# WHAT YOU WILL DO
Scan the records for the word "agent". Copy each line that includes it.

# DATA FOR THIS EXERCISE
————

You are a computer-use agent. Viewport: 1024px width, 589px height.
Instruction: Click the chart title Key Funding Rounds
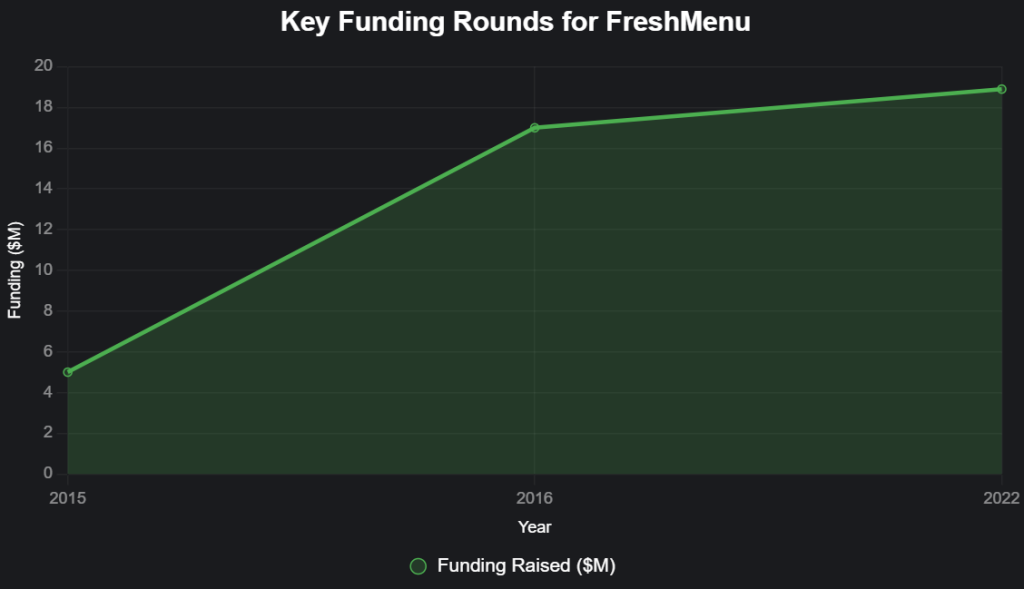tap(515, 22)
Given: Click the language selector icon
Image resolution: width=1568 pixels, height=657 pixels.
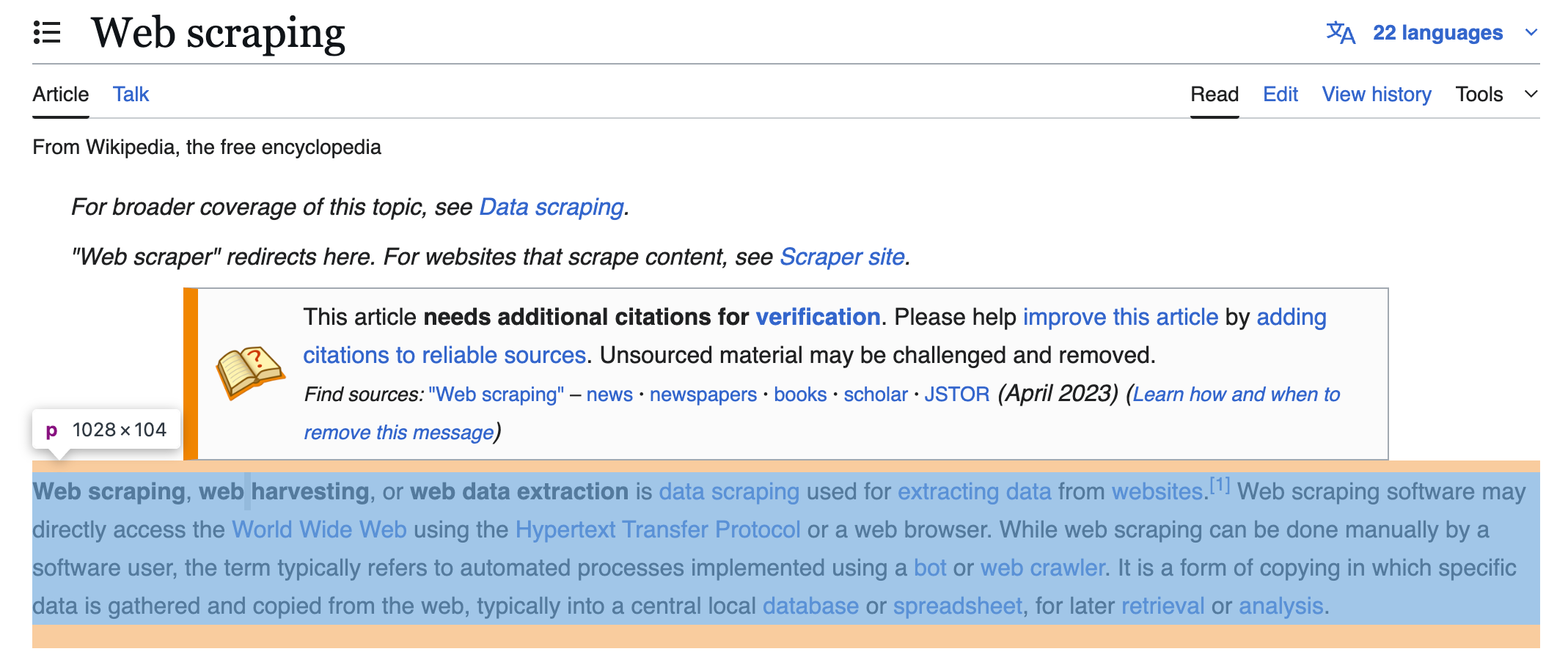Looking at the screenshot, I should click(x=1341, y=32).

————

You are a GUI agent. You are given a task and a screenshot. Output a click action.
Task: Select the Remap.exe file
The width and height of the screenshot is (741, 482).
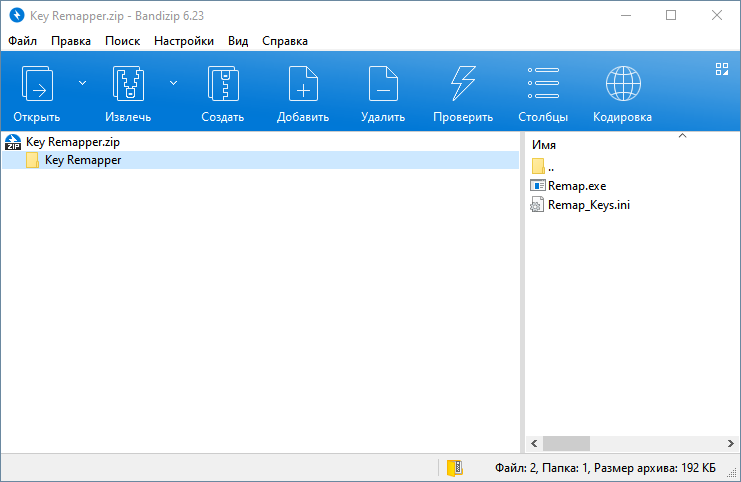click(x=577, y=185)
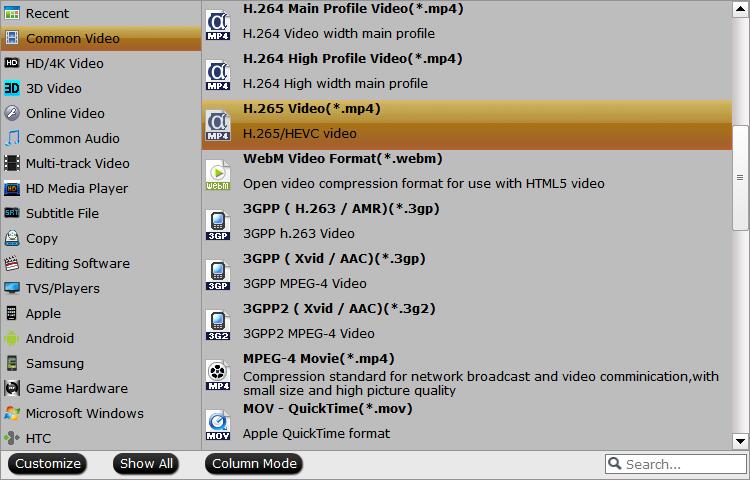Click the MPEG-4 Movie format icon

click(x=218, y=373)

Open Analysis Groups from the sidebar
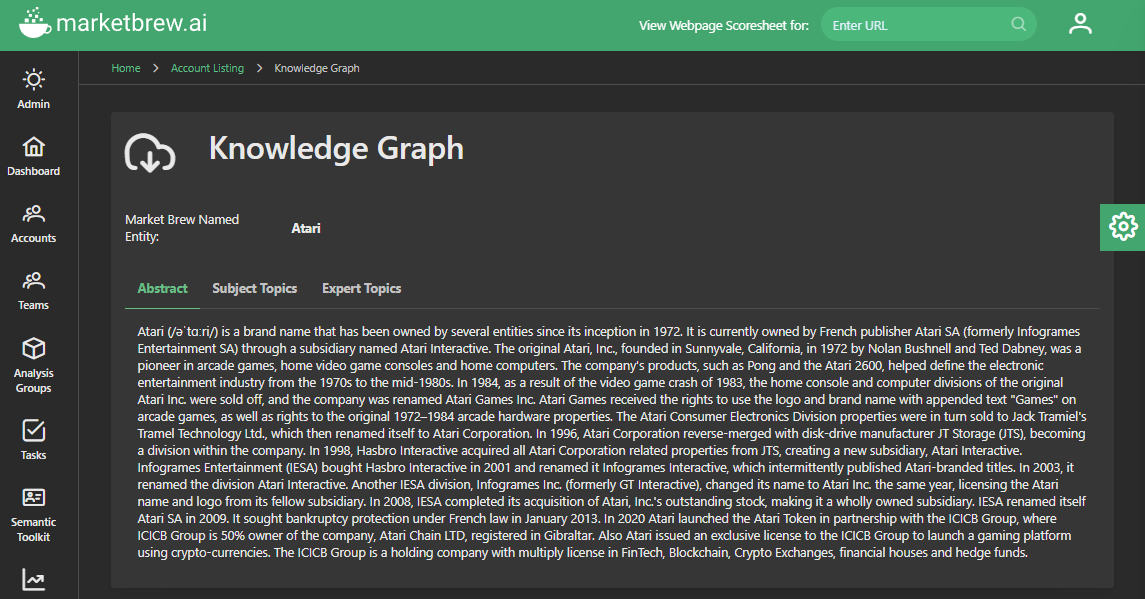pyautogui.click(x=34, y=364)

————

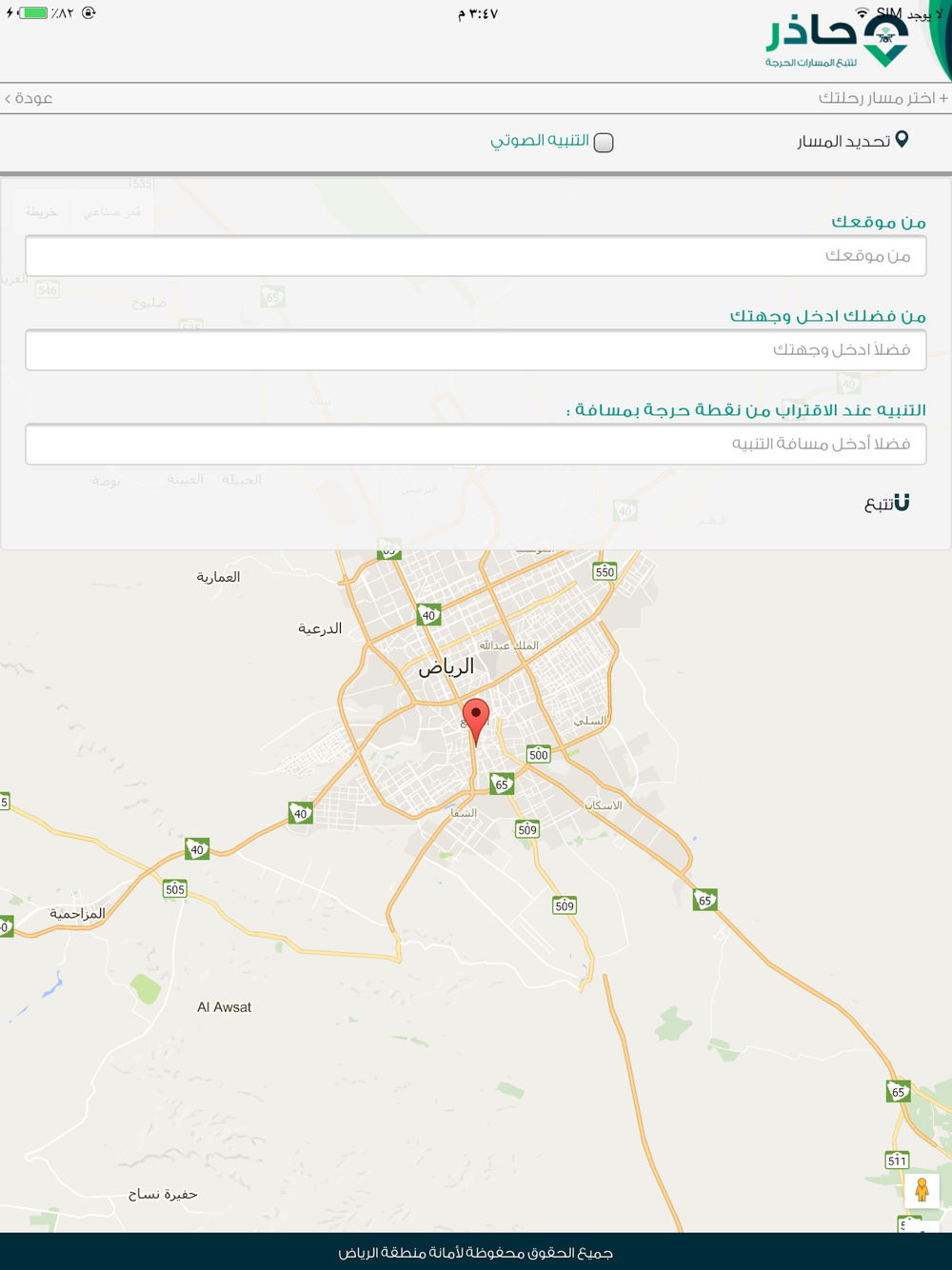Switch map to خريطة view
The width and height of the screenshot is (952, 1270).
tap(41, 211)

————

# RESULT OF THE EXERCISE
You are a computer-use agent. Viewport: 1024px width, 589px height.
You are a GUI agent. You are given a task and a screenshot. Output a click action.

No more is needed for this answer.